## What to work on
In the records below, find the line containing "Instruction: Open the TodoList.vue file" and repeat it and every line after it exactly, without pictures.

## Information provided
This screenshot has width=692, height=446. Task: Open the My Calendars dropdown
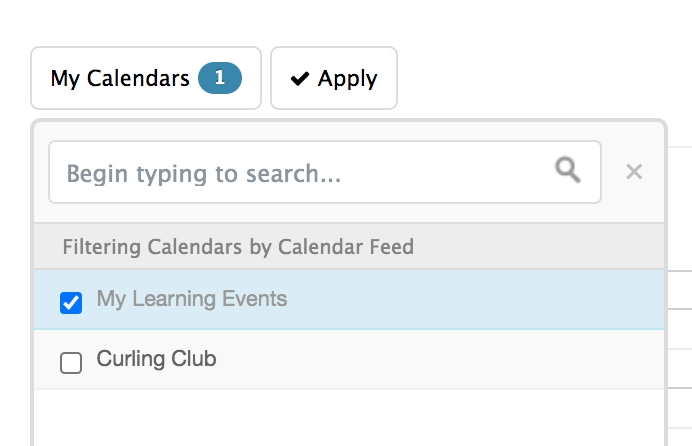145,78
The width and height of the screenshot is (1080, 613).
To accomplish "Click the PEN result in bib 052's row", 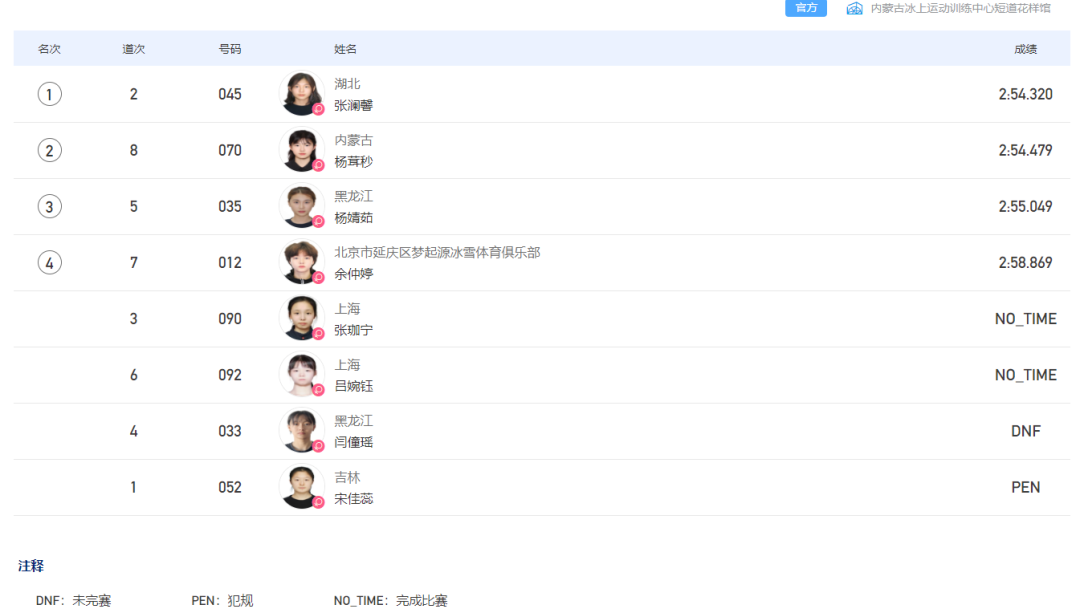I will tap(1025, 488).
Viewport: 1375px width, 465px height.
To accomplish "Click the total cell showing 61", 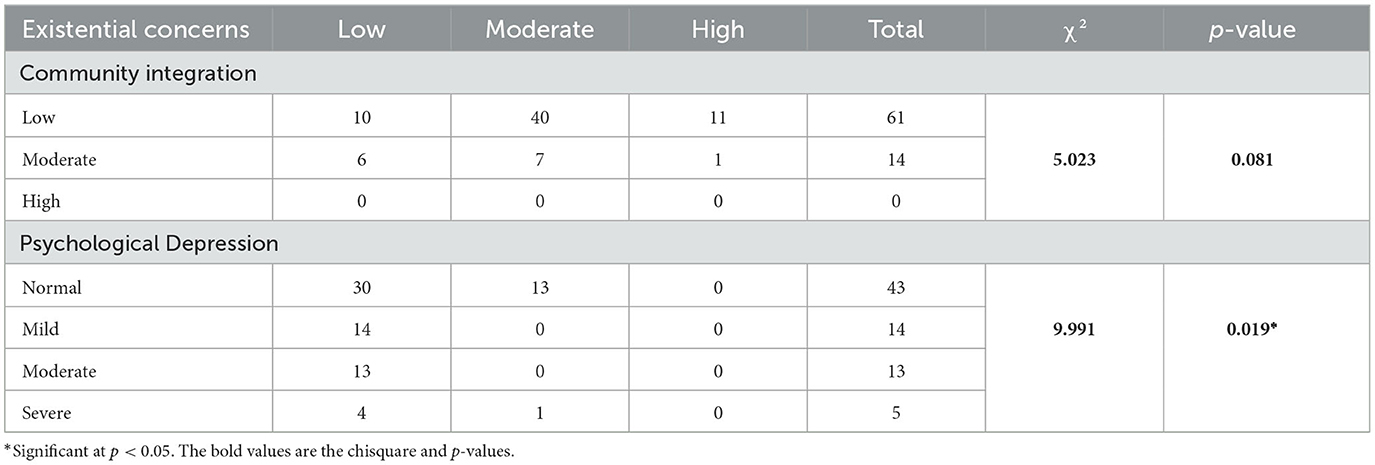I will click(896, 117).
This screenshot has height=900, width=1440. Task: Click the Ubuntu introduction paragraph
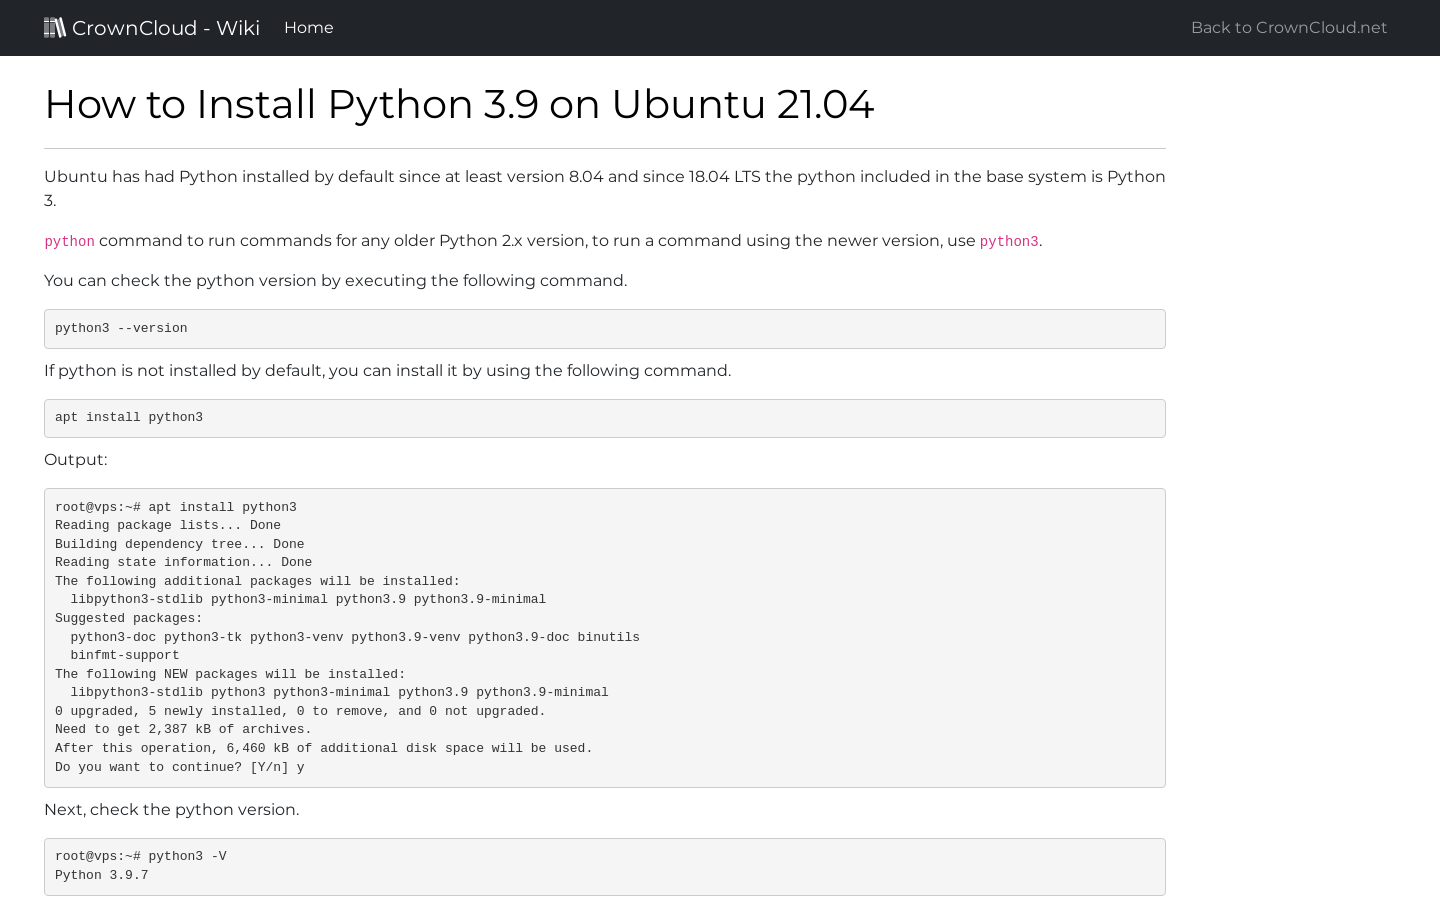[x=605, y=188]
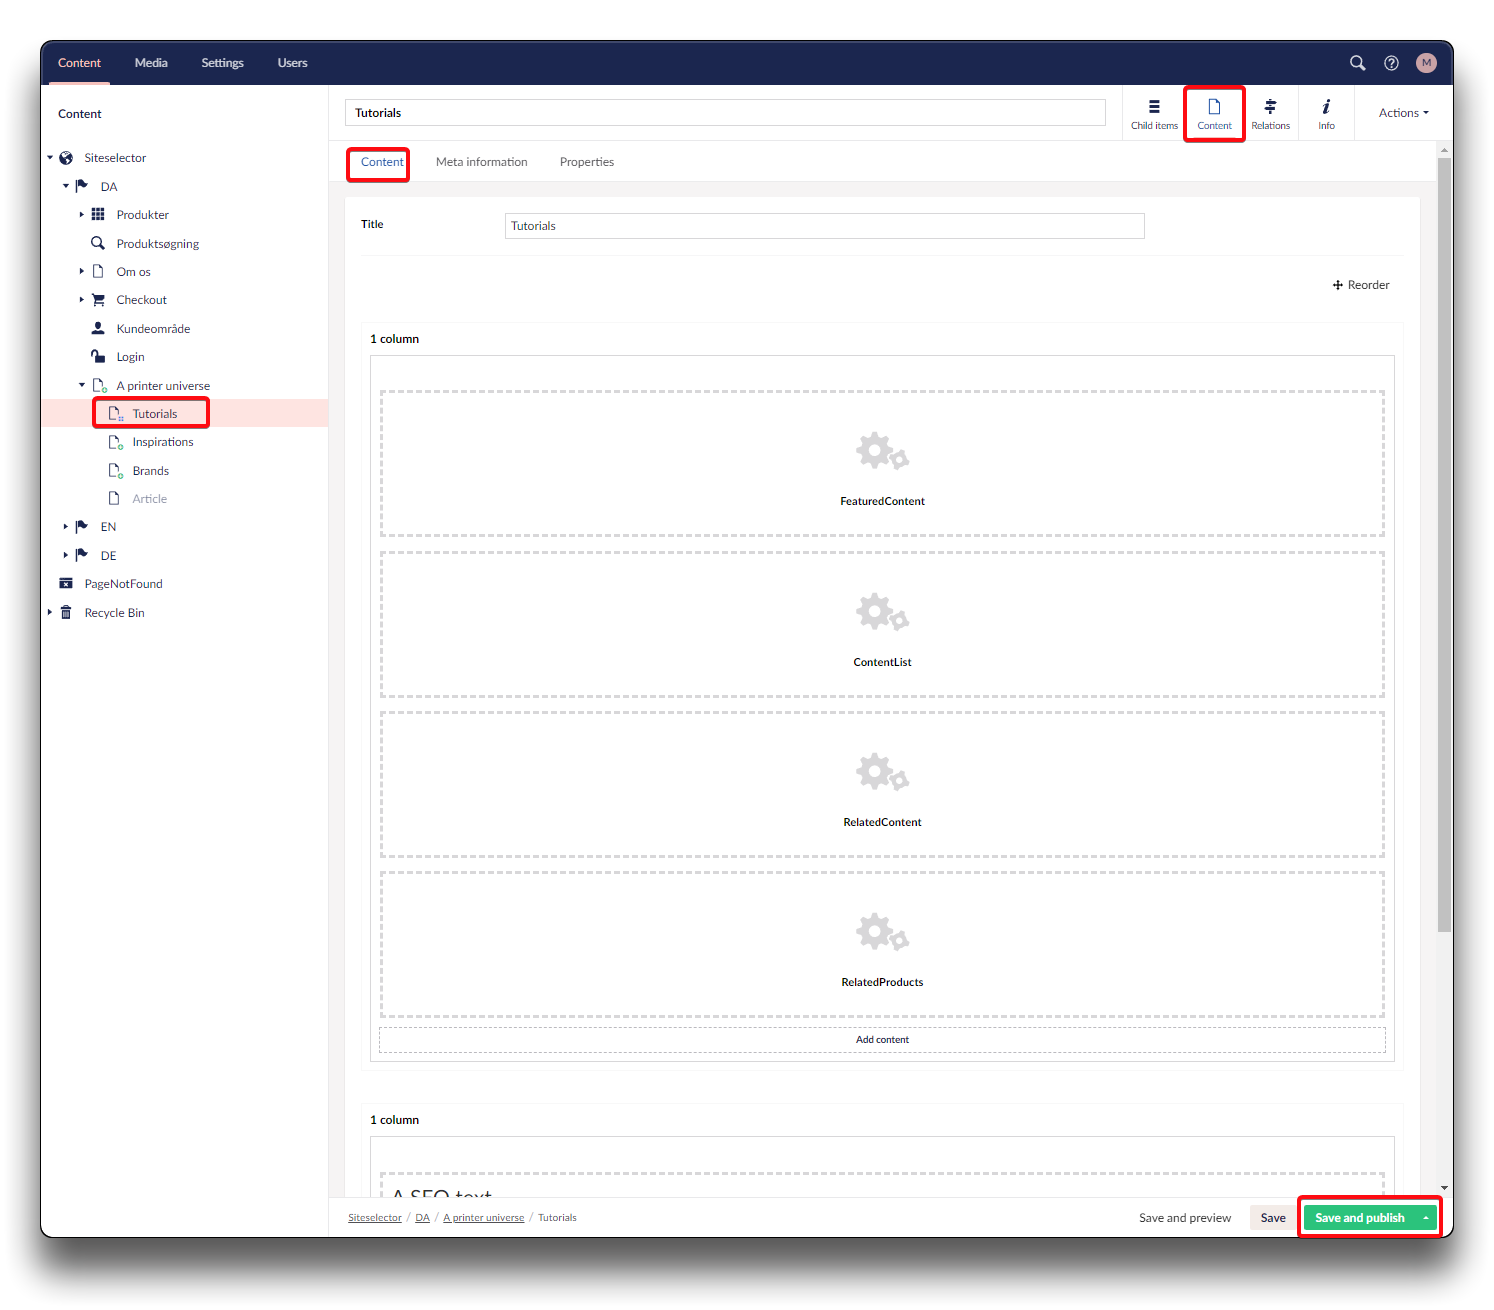Collapse the A printer universe node
The image size is (1494, 1310).
tap(82, 385)
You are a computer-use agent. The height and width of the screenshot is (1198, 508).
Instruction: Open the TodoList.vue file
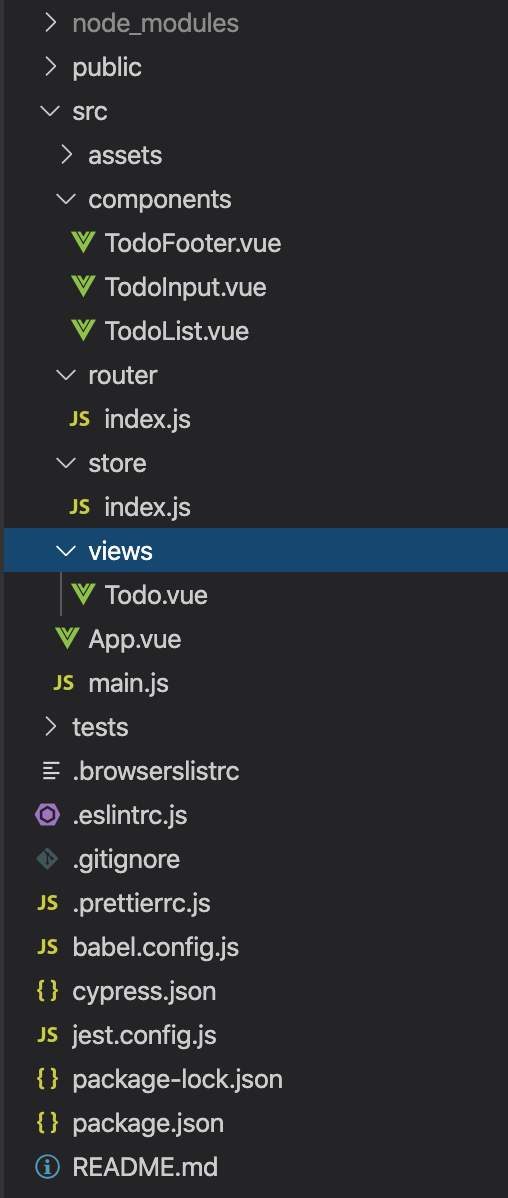tap(176, 331)
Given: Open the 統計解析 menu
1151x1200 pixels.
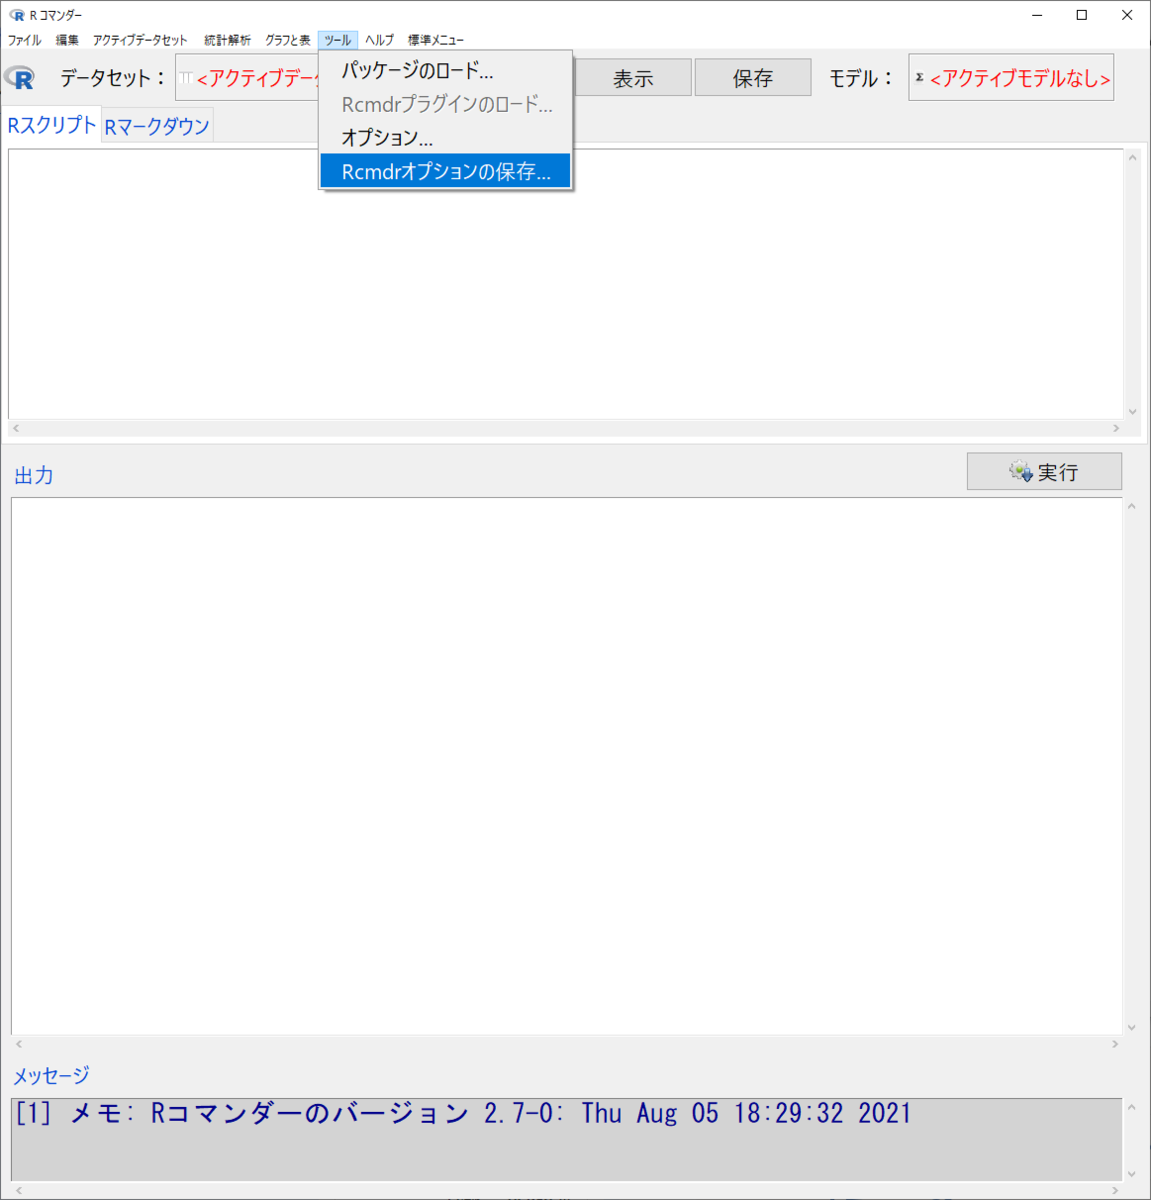Looking at the screenshot, I should (224, 40).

## Response area
Instruction: Open the TodoList.vue file
tap(176, 331)
Given: Open the 統計解析 menu
1151x1200 pixels.
Looking at the screenshot, I should (224, 40).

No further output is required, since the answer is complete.